The truth about these systems, however, is always more prosaic. Machine learning is mathematical, and the real implications of the ML models are not nearly as profound as some bloggers would have you believe. They could be beneficial and, in some cases, transform large portions of workflows in specific areas, but only if the user, whether an organization or an individual, has a sufficient understanding of their inner workings, limitations, capabilities, and potential.

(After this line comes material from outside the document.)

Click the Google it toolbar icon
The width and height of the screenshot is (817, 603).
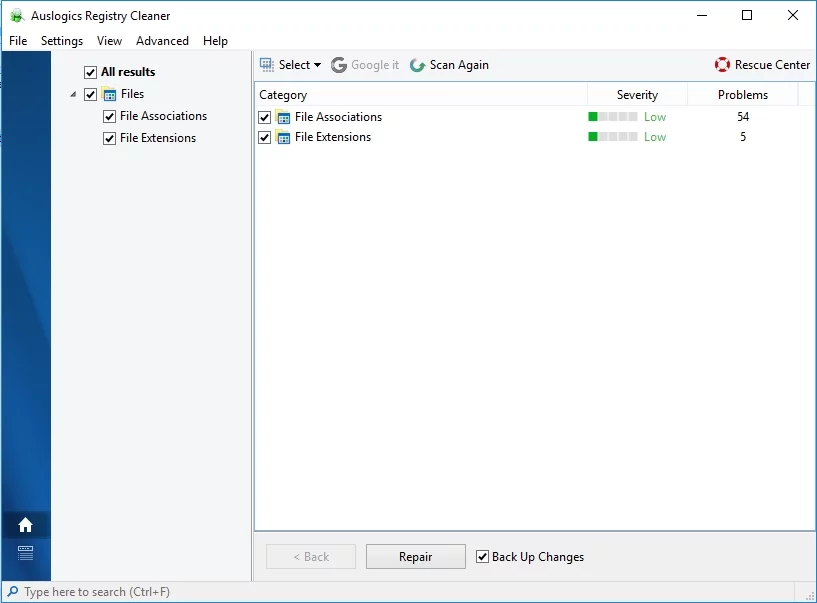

This article hopes to shed some light on how diffusion models work, such as the highly popular Midjourney, DALL-E 2, and Stable Diffusion, and particularly how they are trained. This post includes mathematical expressions, but it also describes what each variable represents in an accessible manner.
All diffusion models, including Midjourney (although we don't have a paper describing it yet), are multi-element neural networks that create images from randomness. Initially, they are trained to gradually turn pictures into noise. This method establishes a Markov chain* consisting of timesteps, in which the image goes through a series of transformations and evolves from an initial pure state at t=0 to total noise at t=T, the final step.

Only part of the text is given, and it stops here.